The problem: Search through the entries for the word "Size" and copy every line that has it.

◇ ◇ ◇ ◇ ◇ ◇ ◇

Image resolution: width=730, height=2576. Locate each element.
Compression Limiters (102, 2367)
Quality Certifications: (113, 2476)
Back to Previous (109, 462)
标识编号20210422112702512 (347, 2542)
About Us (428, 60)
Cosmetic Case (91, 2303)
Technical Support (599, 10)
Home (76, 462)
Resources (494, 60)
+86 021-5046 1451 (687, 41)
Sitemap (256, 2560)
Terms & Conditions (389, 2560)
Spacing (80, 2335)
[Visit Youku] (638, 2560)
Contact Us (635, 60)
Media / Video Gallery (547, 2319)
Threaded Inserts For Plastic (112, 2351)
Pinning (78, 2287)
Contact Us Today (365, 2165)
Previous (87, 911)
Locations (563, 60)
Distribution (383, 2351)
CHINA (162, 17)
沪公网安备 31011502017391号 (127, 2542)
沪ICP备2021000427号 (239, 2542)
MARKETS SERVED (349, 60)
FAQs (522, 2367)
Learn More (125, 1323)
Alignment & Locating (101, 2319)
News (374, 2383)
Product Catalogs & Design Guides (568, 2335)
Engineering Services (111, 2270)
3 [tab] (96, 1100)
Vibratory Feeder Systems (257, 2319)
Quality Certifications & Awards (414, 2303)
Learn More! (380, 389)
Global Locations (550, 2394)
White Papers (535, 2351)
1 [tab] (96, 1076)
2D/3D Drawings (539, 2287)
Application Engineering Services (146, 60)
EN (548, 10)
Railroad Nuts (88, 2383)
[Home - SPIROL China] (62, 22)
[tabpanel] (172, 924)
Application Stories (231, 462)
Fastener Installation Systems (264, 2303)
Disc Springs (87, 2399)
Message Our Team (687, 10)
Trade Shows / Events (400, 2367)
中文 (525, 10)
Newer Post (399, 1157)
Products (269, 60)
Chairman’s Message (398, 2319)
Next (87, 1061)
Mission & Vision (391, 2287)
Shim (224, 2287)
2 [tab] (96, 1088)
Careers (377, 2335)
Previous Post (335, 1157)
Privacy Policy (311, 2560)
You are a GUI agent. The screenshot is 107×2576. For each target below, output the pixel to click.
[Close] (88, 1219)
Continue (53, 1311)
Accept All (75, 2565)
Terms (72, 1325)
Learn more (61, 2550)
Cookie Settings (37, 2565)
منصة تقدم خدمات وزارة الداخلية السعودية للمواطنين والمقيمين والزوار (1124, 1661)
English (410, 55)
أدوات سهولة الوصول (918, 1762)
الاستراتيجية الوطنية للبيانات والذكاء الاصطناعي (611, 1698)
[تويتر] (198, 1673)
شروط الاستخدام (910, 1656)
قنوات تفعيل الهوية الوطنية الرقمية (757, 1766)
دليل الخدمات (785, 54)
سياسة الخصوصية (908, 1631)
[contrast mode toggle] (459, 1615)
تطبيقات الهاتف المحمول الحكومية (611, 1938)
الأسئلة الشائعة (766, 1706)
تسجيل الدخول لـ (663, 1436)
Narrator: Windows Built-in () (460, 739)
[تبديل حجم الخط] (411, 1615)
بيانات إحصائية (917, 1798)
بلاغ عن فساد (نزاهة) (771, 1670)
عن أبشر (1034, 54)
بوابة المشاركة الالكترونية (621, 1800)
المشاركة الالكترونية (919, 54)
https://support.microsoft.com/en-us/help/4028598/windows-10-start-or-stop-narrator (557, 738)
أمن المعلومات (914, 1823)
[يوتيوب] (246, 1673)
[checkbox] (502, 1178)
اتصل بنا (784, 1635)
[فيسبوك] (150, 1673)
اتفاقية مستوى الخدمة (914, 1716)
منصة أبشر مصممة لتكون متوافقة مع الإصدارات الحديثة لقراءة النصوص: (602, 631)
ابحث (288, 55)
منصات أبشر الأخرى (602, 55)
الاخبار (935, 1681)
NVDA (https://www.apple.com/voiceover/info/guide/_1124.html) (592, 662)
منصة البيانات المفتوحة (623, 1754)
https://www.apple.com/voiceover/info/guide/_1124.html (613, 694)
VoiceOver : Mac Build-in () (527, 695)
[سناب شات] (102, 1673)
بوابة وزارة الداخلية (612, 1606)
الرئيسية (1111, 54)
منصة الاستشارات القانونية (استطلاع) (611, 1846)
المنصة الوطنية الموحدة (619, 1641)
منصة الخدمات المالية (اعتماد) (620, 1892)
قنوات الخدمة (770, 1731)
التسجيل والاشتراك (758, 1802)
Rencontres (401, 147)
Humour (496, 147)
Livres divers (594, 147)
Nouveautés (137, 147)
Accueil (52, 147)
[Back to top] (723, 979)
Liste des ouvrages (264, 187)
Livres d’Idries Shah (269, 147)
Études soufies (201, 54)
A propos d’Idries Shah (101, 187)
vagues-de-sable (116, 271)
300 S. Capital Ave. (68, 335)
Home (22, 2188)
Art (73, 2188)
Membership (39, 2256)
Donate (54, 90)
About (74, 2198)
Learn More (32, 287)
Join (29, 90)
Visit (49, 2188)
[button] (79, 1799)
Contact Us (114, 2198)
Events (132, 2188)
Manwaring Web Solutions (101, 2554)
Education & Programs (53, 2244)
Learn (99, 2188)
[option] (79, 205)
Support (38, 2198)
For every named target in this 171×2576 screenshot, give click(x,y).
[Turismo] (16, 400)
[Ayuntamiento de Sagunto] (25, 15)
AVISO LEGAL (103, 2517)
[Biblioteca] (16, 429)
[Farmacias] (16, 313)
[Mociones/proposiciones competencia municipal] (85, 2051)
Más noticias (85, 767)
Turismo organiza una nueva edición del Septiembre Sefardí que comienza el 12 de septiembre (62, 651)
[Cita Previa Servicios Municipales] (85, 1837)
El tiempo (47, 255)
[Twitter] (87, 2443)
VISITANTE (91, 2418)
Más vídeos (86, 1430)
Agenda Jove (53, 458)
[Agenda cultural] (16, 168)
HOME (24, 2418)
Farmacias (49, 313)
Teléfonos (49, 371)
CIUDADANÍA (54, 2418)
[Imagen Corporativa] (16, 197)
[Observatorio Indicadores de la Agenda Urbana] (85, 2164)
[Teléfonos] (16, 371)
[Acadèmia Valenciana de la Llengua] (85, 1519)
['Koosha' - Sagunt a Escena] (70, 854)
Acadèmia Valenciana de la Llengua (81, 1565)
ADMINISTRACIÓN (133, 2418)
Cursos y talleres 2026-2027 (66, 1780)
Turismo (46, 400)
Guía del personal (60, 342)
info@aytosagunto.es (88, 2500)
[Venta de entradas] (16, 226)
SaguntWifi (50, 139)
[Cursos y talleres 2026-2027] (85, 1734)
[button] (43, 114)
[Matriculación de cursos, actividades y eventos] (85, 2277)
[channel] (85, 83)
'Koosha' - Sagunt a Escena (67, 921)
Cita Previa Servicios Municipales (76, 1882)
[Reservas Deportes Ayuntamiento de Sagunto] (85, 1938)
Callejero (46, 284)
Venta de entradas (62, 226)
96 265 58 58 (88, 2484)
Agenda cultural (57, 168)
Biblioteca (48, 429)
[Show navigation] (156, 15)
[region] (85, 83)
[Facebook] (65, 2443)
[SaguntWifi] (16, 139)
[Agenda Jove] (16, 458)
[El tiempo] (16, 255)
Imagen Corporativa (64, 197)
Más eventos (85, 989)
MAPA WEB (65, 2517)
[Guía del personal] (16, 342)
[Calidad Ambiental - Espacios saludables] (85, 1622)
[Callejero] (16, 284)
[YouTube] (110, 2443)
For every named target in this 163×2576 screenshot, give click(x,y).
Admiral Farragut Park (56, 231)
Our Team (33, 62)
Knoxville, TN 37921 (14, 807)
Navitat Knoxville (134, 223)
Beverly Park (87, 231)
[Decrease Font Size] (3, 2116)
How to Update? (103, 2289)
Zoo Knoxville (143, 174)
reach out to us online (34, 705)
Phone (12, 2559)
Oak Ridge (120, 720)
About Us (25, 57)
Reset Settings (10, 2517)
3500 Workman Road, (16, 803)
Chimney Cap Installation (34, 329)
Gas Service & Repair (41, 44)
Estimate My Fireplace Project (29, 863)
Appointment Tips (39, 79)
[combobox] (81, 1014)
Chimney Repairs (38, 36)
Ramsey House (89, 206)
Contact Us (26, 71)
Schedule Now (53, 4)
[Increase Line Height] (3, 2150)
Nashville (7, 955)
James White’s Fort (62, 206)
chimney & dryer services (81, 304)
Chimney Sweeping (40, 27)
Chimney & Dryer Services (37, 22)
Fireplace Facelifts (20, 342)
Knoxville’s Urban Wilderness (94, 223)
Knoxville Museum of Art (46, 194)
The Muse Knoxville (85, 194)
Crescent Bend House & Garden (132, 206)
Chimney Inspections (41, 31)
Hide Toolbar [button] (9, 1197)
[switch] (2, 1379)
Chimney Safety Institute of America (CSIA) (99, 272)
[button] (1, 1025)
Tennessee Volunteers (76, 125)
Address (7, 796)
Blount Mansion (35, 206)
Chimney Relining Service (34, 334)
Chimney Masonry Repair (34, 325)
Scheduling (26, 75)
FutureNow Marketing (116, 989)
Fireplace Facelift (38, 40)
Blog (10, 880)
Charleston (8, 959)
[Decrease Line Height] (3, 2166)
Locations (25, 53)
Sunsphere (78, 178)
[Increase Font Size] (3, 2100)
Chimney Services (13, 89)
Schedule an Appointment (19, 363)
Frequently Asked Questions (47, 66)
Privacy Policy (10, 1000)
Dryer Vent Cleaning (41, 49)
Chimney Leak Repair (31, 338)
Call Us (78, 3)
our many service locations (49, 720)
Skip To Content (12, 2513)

◇ ◇ ◇ ◇ ◇ ◇ ◇

Output below:
[Decrease Font Size] (3, 2116)
[Increase Font Size] (3, 2100)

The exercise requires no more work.